Ma un effetto diretto sul comportamento delle lattifere può
essere verificato nelle stalle durante il periodo più caldo: gli
animali tendono a raggrupparsi, in piedi, in certe aree del ricovero, presumibilmente dove la velocità dell’aria è maggiore. Questo strano atteggiamento, non del tutto chiarito, potrebbe essere un tentativo della mandria di difendersi dai fastidiosi morsi delle mosche, anche se così accalcate le bovine
aumentano la loro sensazione di caldo.
Anche la presenza dei ventilatori per il raffrescamento estivo
può portare ad una permanenza prolungata delle vacche in
piedi nella zona interessata dal cono d’aria, sia in zona di alimentazione, sia in zona di riposo. Si può riscontrare con una
certa frequenza l’atteggiamento della bovina in piedi nella
cuccetta e ciò è da mettersi in relazione con il fatto che la di-
spersione termica è maggiore rispetto alla situazione dell’animale in decubito, perché la superficie corporea è meglio
esposta alla corrente d’aria. Peraltro, talune tipologie di tappetini o materassini aumentano ulteriormente la sensazione
di caldo per l’animale sdraiato.
Un aspetto che può avere un’influenza non secondaria sul
tempo totale trascorso in piedi dalle vacche è la durata delle
operazioni di mungitura. In particolare, ha rilevanza il tempo di attesa alla mungitura, dal momento in cui l’addetto
inizia la raccolta degli animali al momento in cui la vacca entra nella posta di mungitura; questo tempo dipende dalla distanza fra l’area di stabulazione e la zona di attesa, dalla
“scorrevolezza” del percorso che devono fare gli animali (assenza di ostacoli o di strettoie) e dal numero di animali del
gruppo di mungitura, che determina la dimensione della zona di attesa.
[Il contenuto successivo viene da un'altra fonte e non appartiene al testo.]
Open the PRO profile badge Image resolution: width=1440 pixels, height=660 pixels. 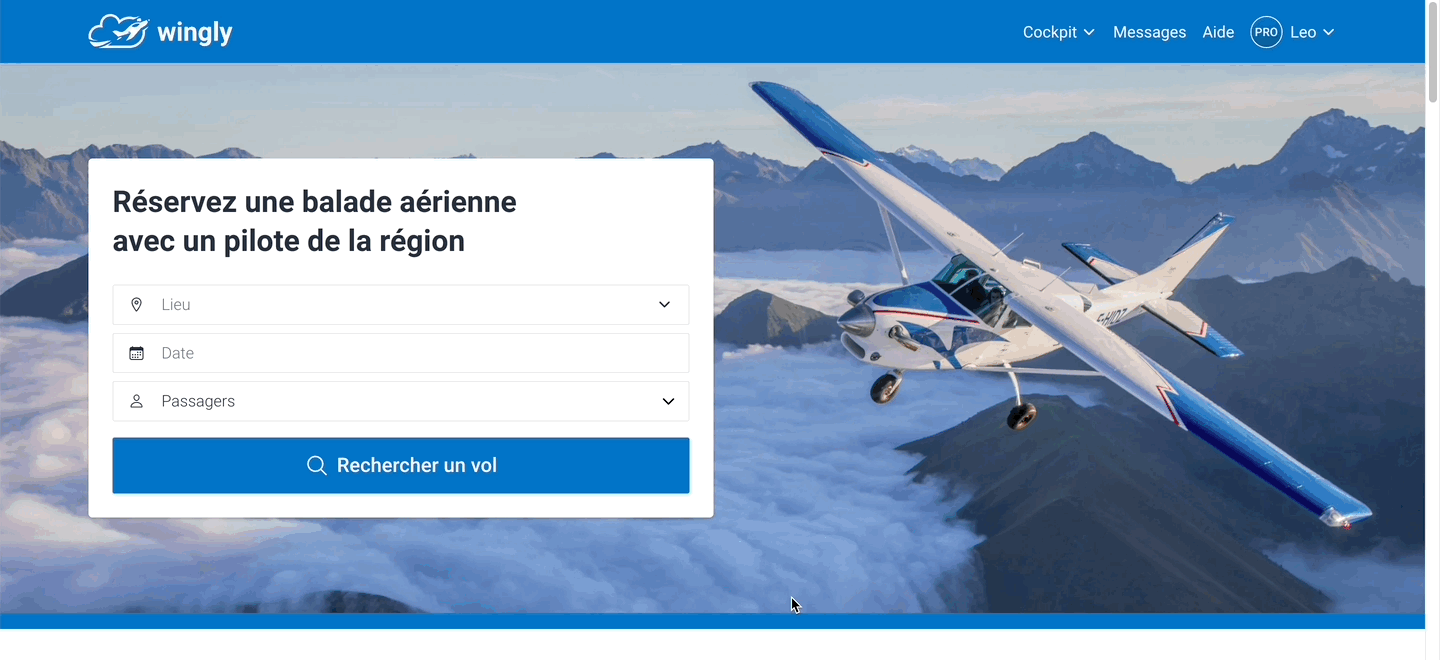(x=1266, y=32)
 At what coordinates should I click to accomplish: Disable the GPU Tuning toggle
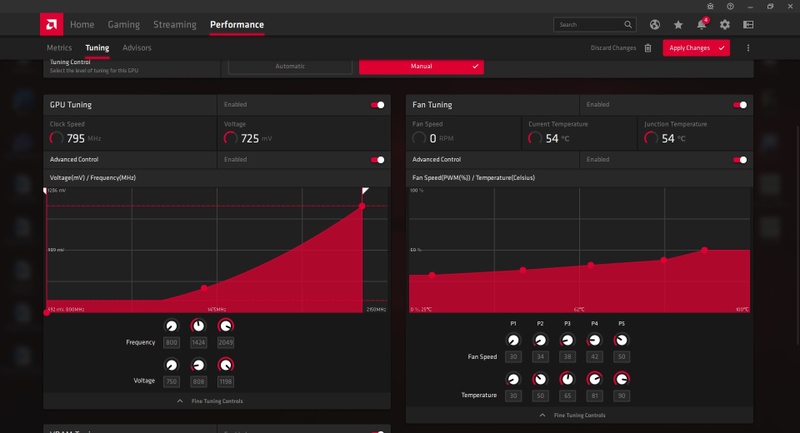[x=378, y=105]
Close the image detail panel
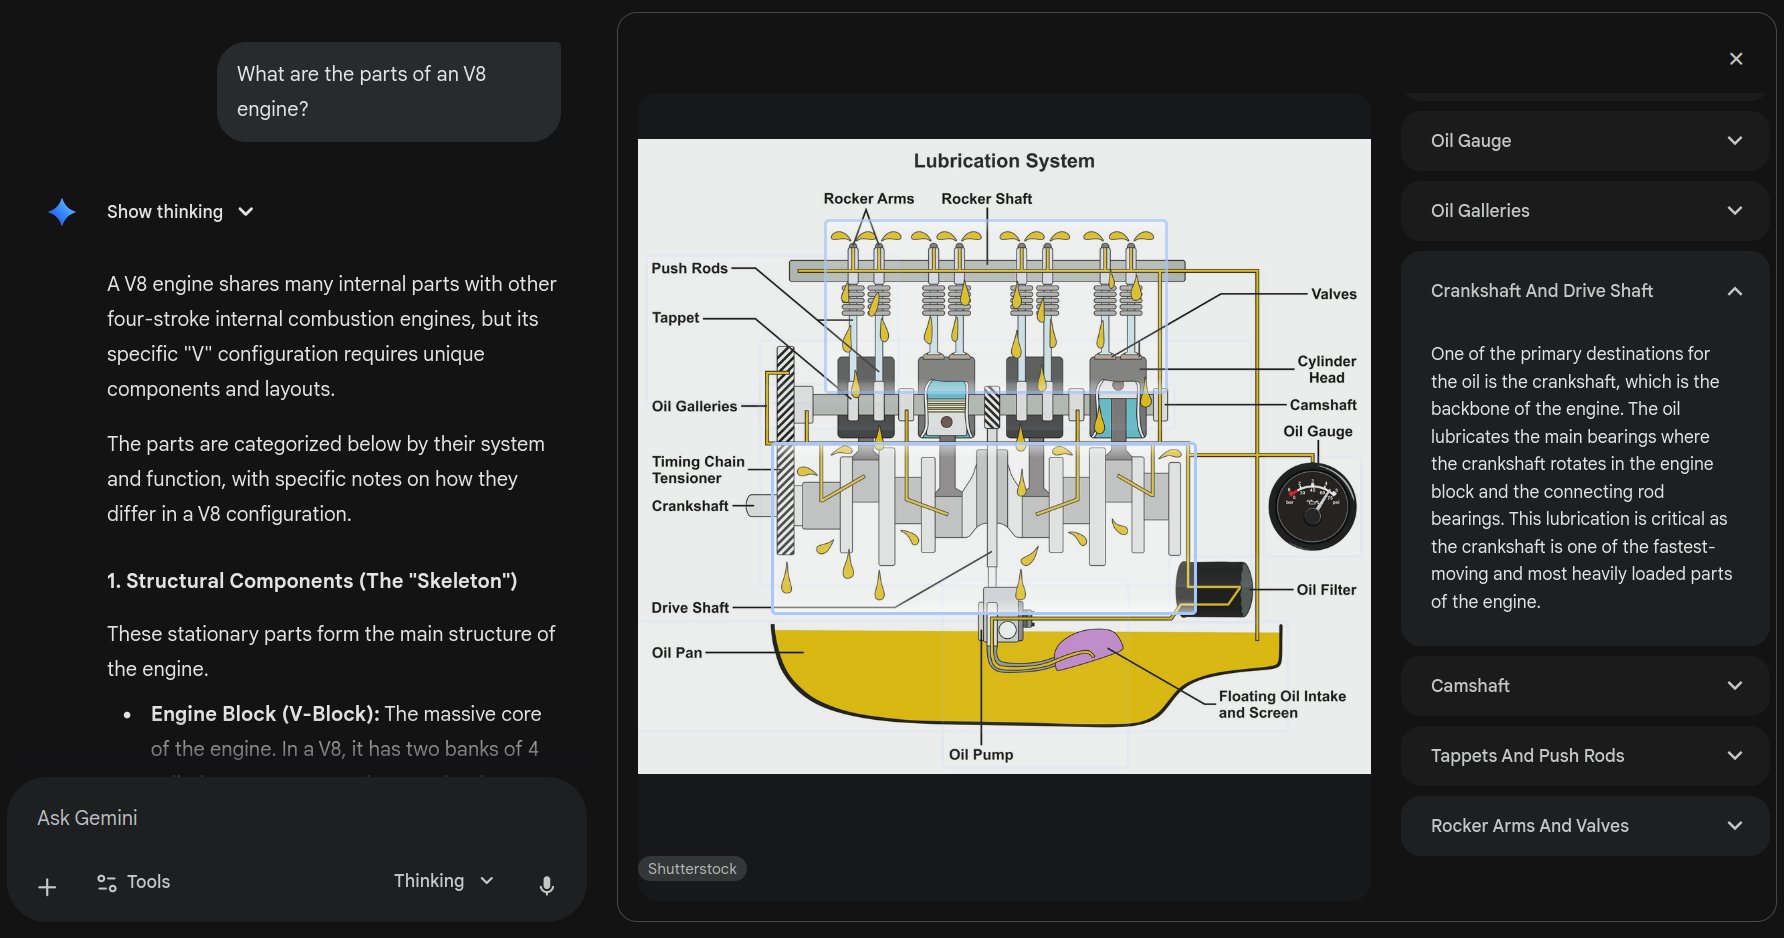The width and height of the screenshot is (1784, 938). click(1735, 59)

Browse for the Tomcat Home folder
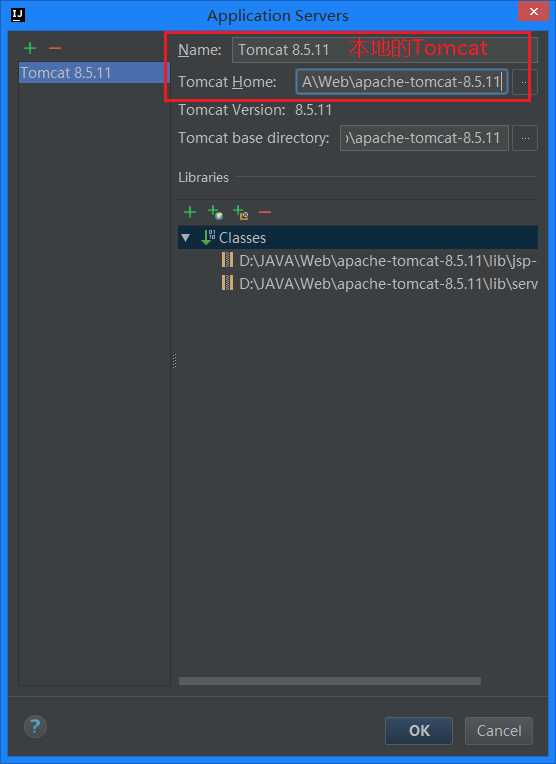pos(524,82)
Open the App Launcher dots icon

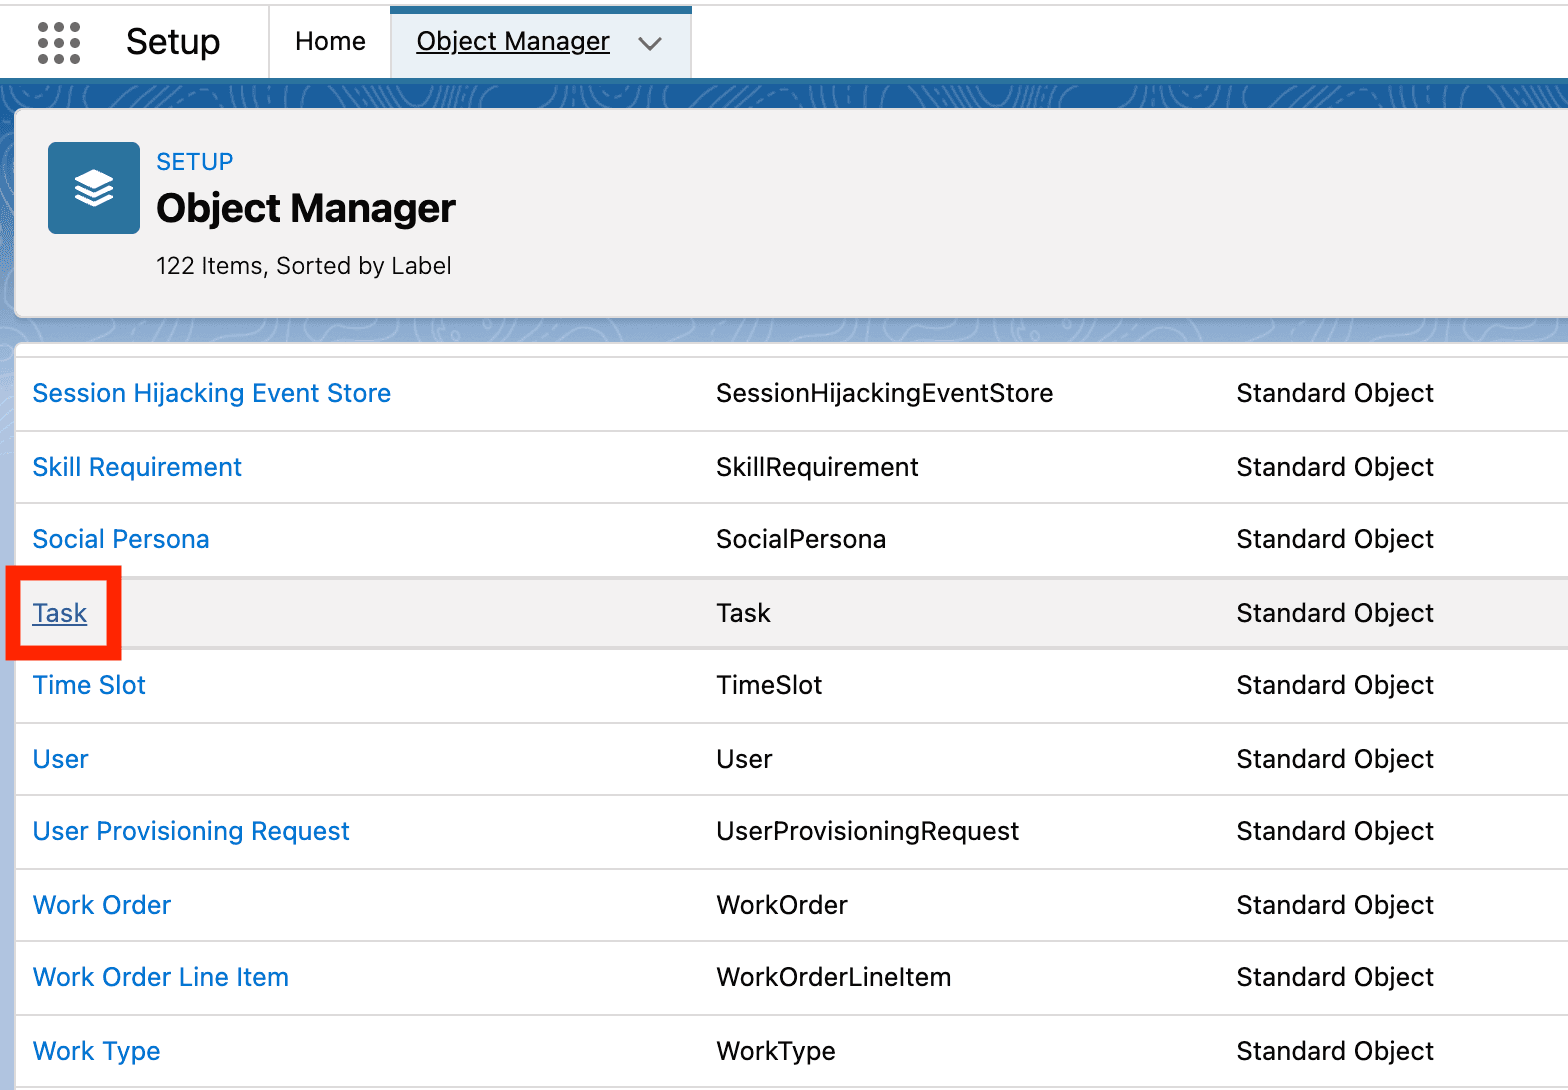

Bisogna poi considerare che il tempo trascorso nella posta di
mungitura varia in base alla tipologia di sala e alla sua dimensione; tendenzialmente il tempo si riduce con la mungitura individuale (autotandem), mentre può allungarsi considerevolmente nelle grandi sale a spina e a pettine, dove il
tempo di permanenza è condizionato dal tempo di mungitura della vacca più lenta di ogni gruppo.
Considerando le due mungiture giornaliere, si possono registrare tempi medi trascorsi in piedi dalla singola vacca per le
operazioni di mungitura variabili da 80 a 160 min/giorno.
Infine, alcuni lavori di routine da eseguirsi nella zona di riposo, come la cura delle cuccette e l’aggiunta di paglia, possono
comportare disturbo agli animali, che se in riposo sono costretti ad alzarsi e a trasferirsi in altre aree; proprio per questa
ragione si dovrebbero eseguire queste operazioni quando la
zona di riposo è vuota, ad esempio durante la mungitura o
quando la maggior parte delle vacche si trova nella zona di
alimentazione o nei paddock esterni (se presenti).